(INFORMATION SHOWN begins)

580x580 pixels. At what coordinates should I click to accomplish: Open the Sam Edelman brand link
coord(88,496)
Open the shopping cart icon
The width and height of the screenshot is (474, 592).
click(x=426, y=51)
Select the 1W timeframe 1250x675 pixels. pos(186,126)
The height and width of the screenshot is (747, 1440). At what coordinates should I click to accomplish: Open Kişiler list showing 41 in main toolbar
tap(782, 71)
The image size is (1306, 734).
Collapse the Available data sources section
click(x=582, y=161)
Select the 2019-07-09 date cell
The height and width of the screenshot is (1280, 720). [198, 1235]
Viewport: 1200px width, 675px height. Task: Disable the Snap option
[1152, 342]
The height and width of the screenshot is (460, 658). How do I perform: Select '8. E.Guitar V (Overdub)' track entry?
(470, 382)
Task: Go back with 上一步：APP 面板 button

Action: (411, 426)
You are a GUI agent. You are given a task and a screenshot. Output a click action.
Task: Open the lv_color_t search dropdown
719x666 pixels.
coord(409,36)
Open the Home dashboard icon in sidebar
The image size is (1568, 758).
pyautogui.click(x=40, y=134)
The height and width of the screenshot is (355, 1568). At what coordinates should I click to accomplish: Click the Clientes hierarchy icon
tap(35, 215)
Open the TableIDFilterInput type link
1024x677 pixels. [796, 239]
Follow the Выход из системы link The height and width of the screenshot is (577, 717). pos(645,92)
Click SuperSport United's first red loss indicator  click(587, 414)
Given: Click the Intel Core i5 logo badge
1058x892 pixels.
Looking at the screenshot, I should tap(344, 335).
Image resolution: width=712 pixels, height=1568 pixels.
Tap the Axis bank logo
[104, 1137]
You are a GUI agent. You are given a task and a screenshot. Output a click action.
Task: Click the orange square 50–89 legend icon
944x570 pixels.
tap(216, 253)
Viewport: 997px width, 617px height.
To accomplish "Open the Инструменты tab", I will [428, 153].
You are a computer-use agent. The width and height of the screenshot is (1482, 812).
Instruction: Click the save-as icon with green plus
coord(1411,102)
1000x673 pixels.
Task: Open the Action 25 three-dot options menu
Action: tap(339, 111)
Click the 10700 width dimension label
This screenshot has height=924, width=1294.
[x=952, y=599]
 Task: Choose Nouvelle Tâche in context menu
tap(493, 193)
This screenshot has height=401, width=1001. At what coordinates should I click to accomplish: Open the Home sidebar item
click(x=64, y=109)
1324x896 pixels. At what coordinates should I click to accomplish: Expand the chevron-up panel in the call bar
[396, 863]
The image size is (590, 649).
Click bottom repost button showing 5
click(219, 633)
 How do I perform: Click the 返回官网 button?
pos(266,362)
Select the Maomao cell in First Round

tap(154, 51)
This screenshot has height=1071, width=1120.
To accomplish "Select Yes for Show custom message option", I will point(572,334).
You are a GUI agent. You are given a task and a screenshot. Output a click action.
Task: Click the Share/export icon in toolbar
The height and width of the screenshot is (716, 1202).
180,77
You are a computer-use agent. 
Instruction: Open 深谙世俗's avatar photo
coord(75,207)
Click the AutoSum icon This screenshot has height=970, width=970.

(INFORMATION SHOWN ends)

WHAT IS REQUIRED:
Take the entries above and transcribe them exactly.

SOLUTION TO THIS EXERCISE:
580x580 pixels. At what coordinates should I click to accomplish: Open the Sam Edelman brand link
coord(88,496)
Open the shopping cart icon
The width and height of the screenshot is (474, 592).
click(x=426, y=51)
Select the 1W timeframe 1250x675 pixels. pos(186,126)
The height and width of the screenshot is (747, 1440). At what coordinates should I click to accomplish: Open Kişiler list showing 41 in main toolbar
tap(782, 71)
The image size is (1306, 734).
Collapse the Available data sources section
click(x=582, y=161)
Select the 2019-07-09 date cell
The height and width of the screenshot is (1280, 720). [198, 1235]
Viewport: 1200px width, 675px height. Task: Disable the Snap option
[1152, 342]
The height and width of the screenshot is (460, 658). How do I perform: Select '8. E.Guitar V (Overdub)' track entry?
(470, 382)
Task: Go back with 上一步：APP 面板 button

Action: (411, 426)
You are a GUI agent. You are given a task and a screenshot. Output a click action.
Task: Open the lv_color_t search dropdown
719x666 pixels.
coord(409,36)
Open the Home dashboard icon in sidebar
The image size is (1568, 758).
pyautogui.click(x=40, y=134)
The height and width of the screenshot is (355, 1568). At what coordinates should I click to accomplish: Click the Clientes hierarchy icon
tap(35, 215)
Open the TableIDFilterInput type link
1024x677 pixels. [796, 239]
Follow the Выход из системы link The height and width of the screenshot is (577, 717). pos(645,92)
Click SuperSport United's first red loss indicator  click(587, 414)
Given: Click the Intel Core i5 logo badge
1058x892 pixels.
Looking at the screenshot, I should tap(344, 335).
Image resolution: width=712 pixels, height=1568 pixels.
Tap the Axis bank logo
[104, 1137]
You are a GUI agent. You are given a task and a screenshot. Output a click action.
Task: Click the orange square 50–89 legend icon
944x570 pixels.
tap(216, 253)
Viewport: 997px width, 617px height.
To accomplish "Open the Инструменты tab", I will [428, 153].
You are a computer-use agent. The width and height of the screenshot is (1482, 812).
Instruction: Click the save-as icon with green plus
coord(1411,102)
1000x673 pixels.
Task: Open the Action 25 three-dot options menu
Action: tap(339, 111)
Click the 10700 width dimension label
This screenshot has height=924, width=1294.
[x=952, y=599]
 Task: Choose Nouvelle Tâche in context menu
tap(493, 193)
This screenshot has height=401, width=1001. At what coordinates should I click to accomplish: Open the Home sidebar item
click(x=64, y=109)
1324x896 pixels. At what coordinates should I click to accomplish: Expand the chevron-up panel in the call bar
[396, 863]
The image size is (590, 649).
Click bottom repost button showing 5
click(219, 633)
 How do I perform: Click the 返回官网 button?
pos(266,362)
Select the Maomao cell in First Round

tap(154, 51)
This screenshot has height=1071, width=1120.
To accomplish "Select Yes for Show custom message option", I will point(572,334).
You are a GUI agent. You are given a task and a screenshot. Output a click action.
Task: Click the Share/export icon in toolbar
The height and width of the screenshot is (716, 1202).
180,77
You are a computer-use agent. 
Instruction: Open 深谙世俗's avatar photo
coord(75,207)
Click the AutoSum icon This screenshot has height=970, width=970.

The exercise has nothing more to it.